WHAT THIS TASK INVOLVES: Set down every record below exactly as written.

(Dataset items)
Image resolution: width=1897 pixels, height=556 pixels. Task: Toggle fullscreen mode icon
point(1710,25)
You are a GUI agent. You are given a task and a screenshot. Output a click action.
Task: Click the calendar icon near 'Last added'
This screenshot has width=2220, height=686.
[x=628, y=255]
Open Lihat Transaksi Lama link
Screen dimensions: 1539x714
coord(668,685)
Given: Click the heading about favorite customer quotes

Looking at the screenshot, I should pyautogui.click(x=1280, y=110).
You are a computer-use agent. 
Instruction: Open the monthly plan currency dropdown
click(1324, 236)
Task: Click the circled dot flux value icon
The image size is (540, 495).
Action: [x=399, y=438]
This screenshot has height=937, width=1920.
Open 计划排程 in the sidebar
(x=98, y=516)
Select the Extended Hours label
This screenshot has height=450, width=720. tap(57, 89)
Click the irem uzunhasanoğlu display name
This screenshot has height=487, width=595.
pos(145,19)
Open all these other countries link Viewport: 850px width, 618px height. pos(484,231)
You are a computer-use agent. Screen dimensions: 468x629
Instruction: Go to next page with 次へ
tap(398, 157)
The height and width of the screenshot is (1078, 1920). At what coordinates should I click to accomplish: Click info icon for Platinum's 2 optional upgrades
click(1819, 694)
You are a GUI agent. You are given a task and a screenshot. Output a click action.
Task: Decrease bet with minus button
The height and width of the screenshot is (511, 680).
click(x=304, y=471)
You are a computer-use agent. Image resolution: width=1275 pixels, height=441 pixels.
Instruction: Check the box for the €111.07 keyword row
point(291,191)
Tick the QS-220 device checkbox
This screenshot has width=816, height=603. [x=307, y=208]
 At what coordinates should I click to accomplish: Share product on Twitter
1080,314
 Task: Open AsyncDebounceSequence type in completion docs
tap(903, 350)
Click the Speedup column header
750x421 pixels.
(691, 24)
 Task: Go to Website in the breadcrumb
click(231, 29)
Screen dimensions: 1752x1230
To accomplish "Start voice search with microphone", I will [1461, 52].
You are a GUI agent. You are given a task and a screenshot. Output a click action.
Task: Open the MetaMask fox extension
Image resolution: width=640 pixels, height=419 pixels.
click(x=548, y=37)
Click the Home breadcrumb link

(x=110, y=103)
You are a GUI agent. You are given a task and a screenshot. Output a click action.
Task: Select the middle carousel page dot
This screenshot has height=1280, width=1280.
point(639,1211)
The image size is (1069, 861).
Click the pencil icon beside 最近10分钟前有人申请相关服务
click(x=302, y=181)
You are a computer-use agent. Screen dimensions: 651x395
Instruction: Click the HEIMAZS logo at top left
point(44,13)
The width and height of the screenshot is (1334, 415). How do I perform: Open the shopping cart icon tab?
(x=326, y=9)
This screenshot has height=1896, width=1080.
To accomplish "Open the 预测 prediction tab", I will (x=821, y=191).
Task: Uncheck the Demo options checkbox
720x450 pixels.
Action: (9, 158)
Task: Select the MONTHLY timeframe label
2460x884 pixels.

SOLUTION TO THIS TASK:
Image resolution: width=1897 pixels, height=556 pixels. Task: Toggle fullscreen mode icon
point(1710,25)
You are a GUI agent. You are given a task and a screenshot. Output a click action.
Task: Click the calendar icon near 'Last added'
This screenshot has width=2220, height=686.
[x=628, y=255]
Open Lihat Transaksi Lama link
Screen dimensions: 1539x714
coord(668,685)
Given: Click the heading about favorite customer quotes

Looking at the screenshot, I should pyautogui.click(x=1280, y=110).
You are a computer-use agent. 
Instruction: Open the monthly plan currency dropdown
click(1324, 236)
Task: Click the circled dot flux value icon
The image size is (540, 495).
Action: [x=399, y=438]
This screenshot has height=937, width=1920.
Open 计划排程 in the sidebar
(x=98, y=516)
Select the Extended Hours label
This screenshot has height=450, width=720. tap(57, 89)
Click the irem uzunhasanoğlu display name
This screenshot has height=487, width=595.
pos(145,19)
Open all these other countries link Viewport: 850px width, 618px height. pos(484,231)
You are a computer-use agent. Screen dimensions: 468x629
Instruction: Go to next page with 次へ
tap(398, 157)
The height and width of the screenshot is (1078, 1920). At what coordinates should I click to accomplish: Click info icon for Platinum's 2 optional upgrades
click(1819, 694)
You are a GUI agent. You are given a task and a screenshot. Output a click action.
Task: Decrease bet with minus button
The height and width of the screenshot is (511, 680).
click(x=304, y=471)
You are a computer-use agent. Image resolution: width=1275 pixels, height=441 pixels.
Instruction: Check the box for the €111.07 keyword row
point(291,191)
Tick the QS-220 device checkbox
This screenshot has width=816, height=603. [x=307, y=208]
 At what coordinates should I click to accomplish: Share product on Twitter
1080,314
 Task: Open AsyncDebounceSequence type in completion docs
tap(903, 350)
Click the Speedup column header
750x421 pixels.
(691, 24)
 Task: Go to Website in the breadcrumb
click(231, 29)
Screen dimensions: 1752x1230
To accomplish "Start voice search with microphone", I will [1461, 52].
You are a GUI agent. You are given a task and a screenshot. Output a click action.
Task: Open the MetaMask fox extension
Image resolution: width=640 pixels, height=419 pixels.
click(x=548, y=37)
Click the Home breadcrumb link

(x=110, y=103)
You are a GUI agent. You are given a task and a screenshot. Output a click action.
Task: Select the middle carousel page dot
This screenshot has height=1280, width=1280.
point(639,1211)
The image size is (1069, 861).
Click the pencil icon beside 最近10分钟前有人申请相关服务
click(x=302, y=181)
You are a computer-use agent. Screen dimensions: 651x395
Instruction: Click the HEIMAZS logo at top left
point(44,13)
The width and height of the screenshot is (1334, 415). How do I perform: Open the shopping cart icon tab?
(x=326, y=9)
This screenshot has height=1896, width=1080.
To accomplish "Open the 预测 prediction tab", I will (x=821, y=191).
Task: Uncheck the Demo options checkbox
720x450 pixels.
Action: (9, 158)
Task: Select the MONTHLY timeframe label
2460x884 pixels.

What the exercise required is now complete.